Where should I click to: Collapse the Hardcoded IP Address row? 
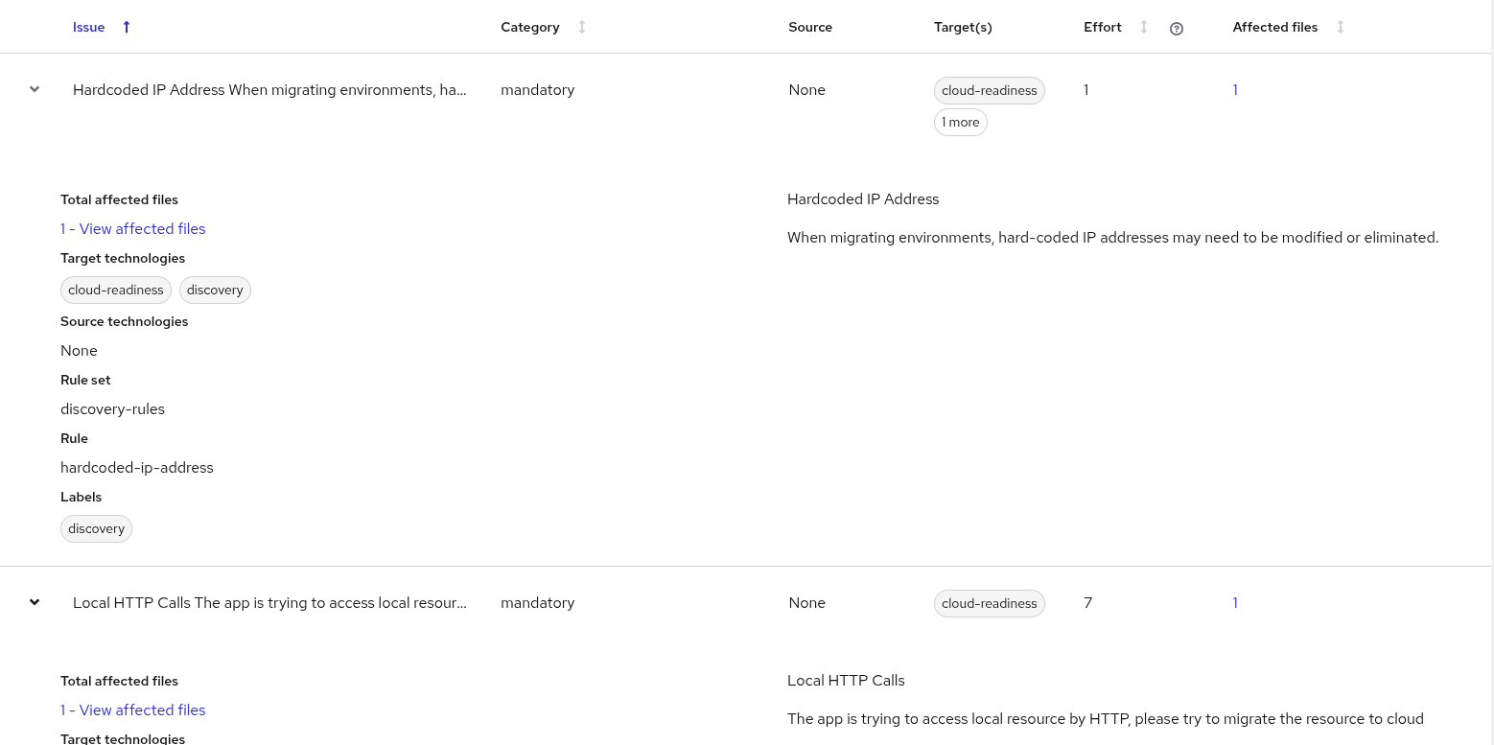[35, 89]
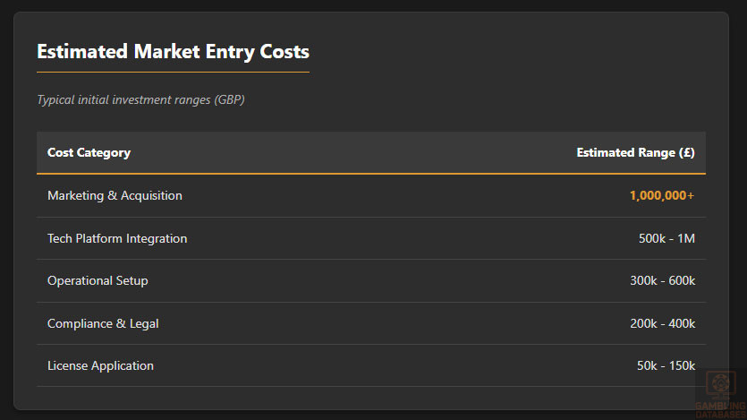Image resolution: width=747 pixels, height=420 pixels.
Task: Click the orange '1,000,000+' value
Action: pos(662,195)
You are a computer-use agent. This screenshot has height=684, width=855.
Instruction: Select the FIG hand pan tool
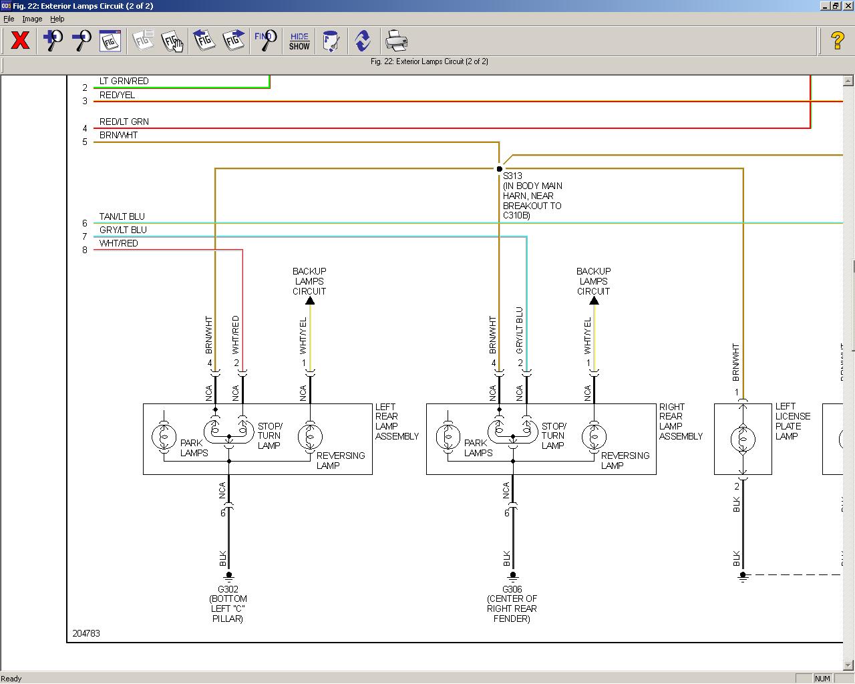[x=172, y=41]
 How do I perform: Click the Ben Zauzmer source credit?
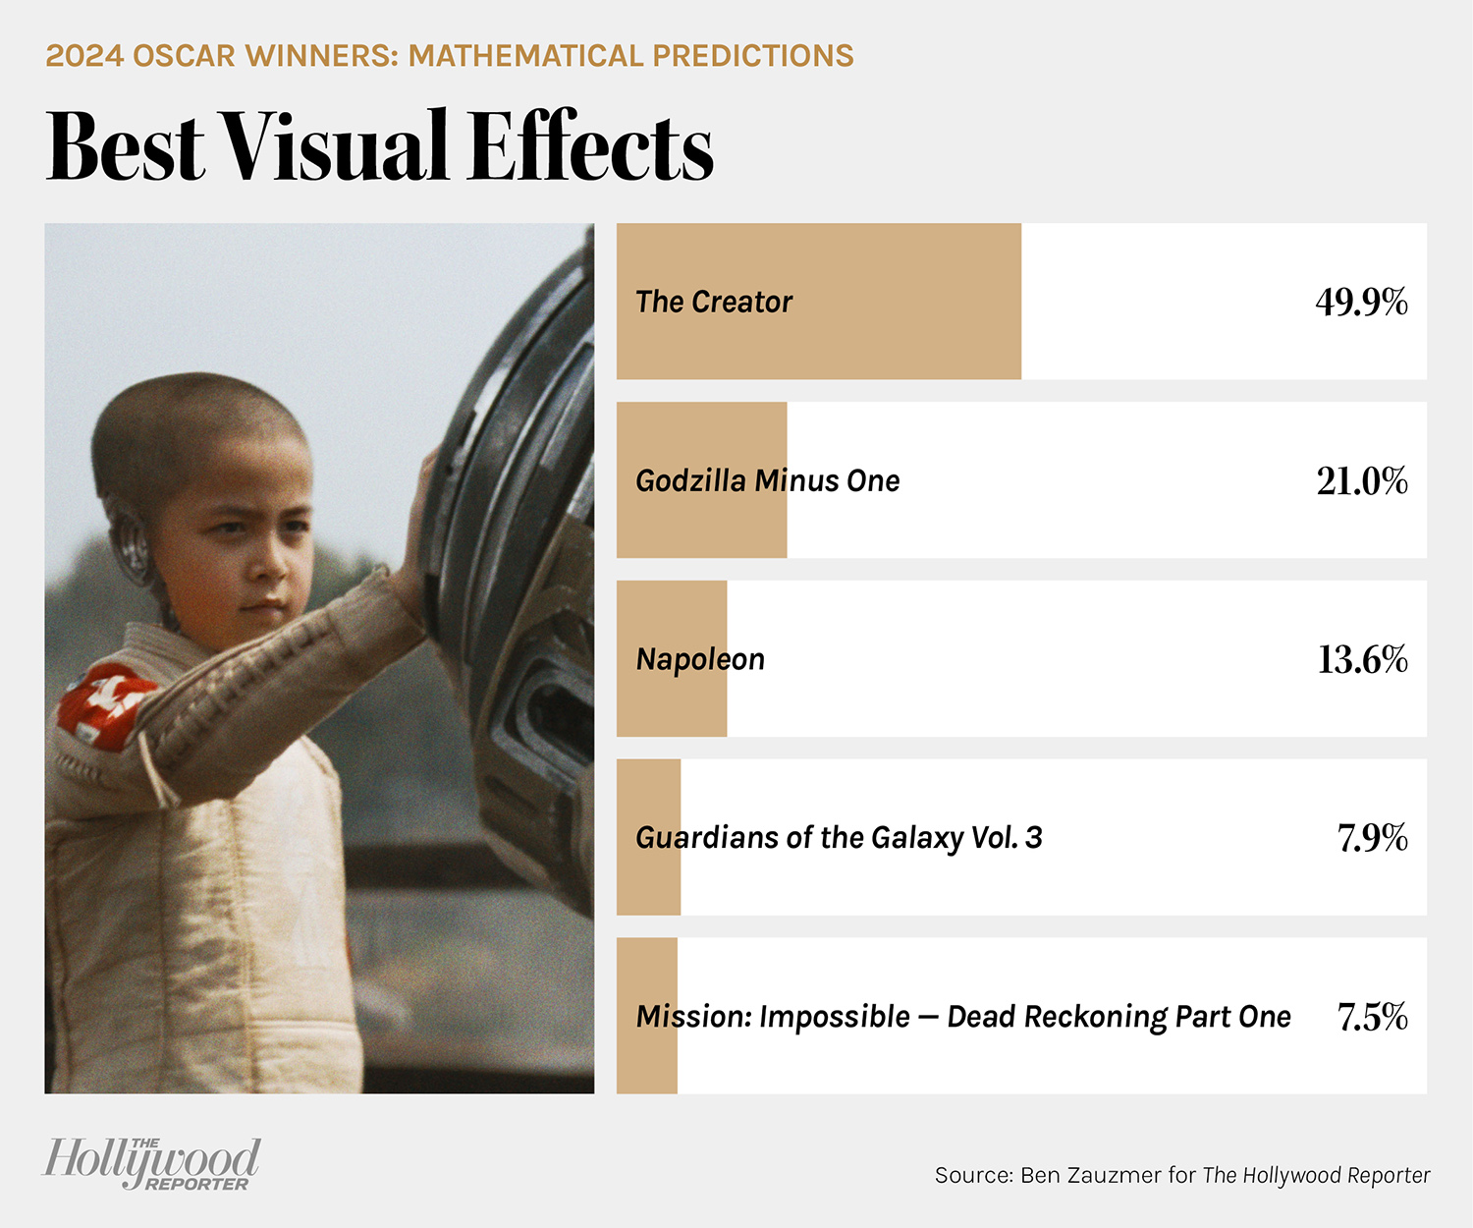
____________
任务目标: 将上方列表的各行转换为编号列表，省略空行，并在结果中去掉图片。

结果:
1. Where should I click to: Collapse the Hardcoded IP Address row? 
2. [35, 89]
3. Image resolution: width=747 pixels, height=420 pixels.
4. Task: Click the orange '1,000,000+' value
5. Action: pos(662,195)
6. You are a computer-use agent. This screenshot has height=684, width=855.
7. Instruction: Select the FIG hand pan tool
8. [x=172, y=41]
9.  How do I perform: Click the Ben Zauzmer source credit?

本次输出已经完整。